# cosiddetto



## Geviert

Salve a tutti,

l'utilizzo dell'aggettivo "cosiddetto" serve a richiamare l'attenzione su un termine o parola quando se ne ritiene proprio o improprio l'uso, secondo contesto. La mia domanda è: L'utilizzo è sempre in senso negativo, spregiativo o ironico? Se voglio scrivere, ad esempio, in un saggio scientifico:

_     La mancanza di equivalenza tra le unità di analisi - secondo il cosiddetto "problema fondamentale dell'inferenza causale" * - non ci permette di seguire questa strategia di ricerca.      
_
se l'aggettivo ha questo senso ironico o negativo a priori, cosa si può utilizzare? magari un più neutrale: "secondo il denominato "problema..."

Grazie.


*Metterei i sergenti anziché le virgolette doppie, poiché queste ultime hanno già di per sé un senso di distacco negativo (questo editor non accetta i sergenti).


----------



## giginho

Ciao!

Non concordo con te sull'uso di cosiddetto. Questa parola è usata anche per indicare un termine che è passato nel linguaggio comune ma non è propriamente corretto o codificato oppure, ancora, deriva da una lingua straniera. Per esempio:

Alcuni tifosi inglesi, cosiddetti hooligans, sono noti per essere molto violenti

In senso spregiativo, il termine cosiddetto indica un qualcuno o qualcosa che dovrebbe avere delle caretteristiche intrinseche della definizione stessa della cosa in questione e che invece non le ha:

Questi cosiddetti poliziotti sono peggiori dei delinquenti

In questo caso, l'intento spregiativo è molto marcato


----------



## Geviert

Ciao Giginho e grazie per la risposta.

sinceramente non colgo dove non concordi con me (e cosa mi proporresti in cambio):

"Questa parola è usata anche per indicare un termine che è passato nel  linguaggio comune ma non è propriamente corretto o codificato oppure,  ancora, deriva da una lingua straniera" = "quando se ne ritiene... improprio l'uso".

con il senso spregiativo nel tuo esempio dei polizzioti mi vuoi indicare dunque che l'uso dell'aggettivo riguarda unicamente la non appropriatezza o lo spregio del termine a cui fa riferimento? Grazie.


----------



## giginho

non concordo con te quando dici:



> L'utilizzo è sempre in senso negativo, spregiativo o ironico?



volevo dire che secondo me non è così.

Nel primo esempio il termine hooligans non è considerato spregiativo o ironico ma solo "tecnico"

> [Dati mostrati]
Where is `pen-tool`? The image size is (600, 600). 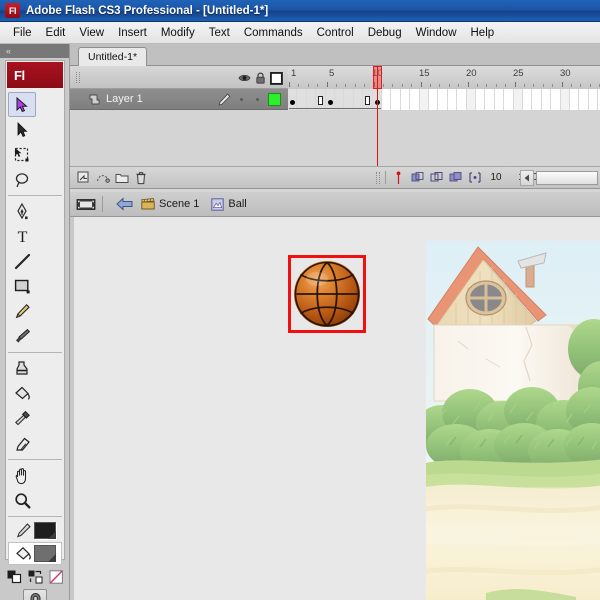 pen-tool is located at coordinates (22, 212).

> [Compito] Riscrivi il tratto della discussione sull'aggettivo cosiddetto partendo dalle parole "con il senso" e fermandoti dopo "fa riferimento? Grazie.", mettendo "soltanto" al posto di "unicamente". Questi dati non sono necessari.

> [Risultato]
con il senso spregiativo nel tuo esempio dei polizzioti mi vuoi indicare dunque che l'uso dell'aggettivo riguarda soltanto la non appropriatezza o lo spregio del termine a cui fa riferimento? Grazie.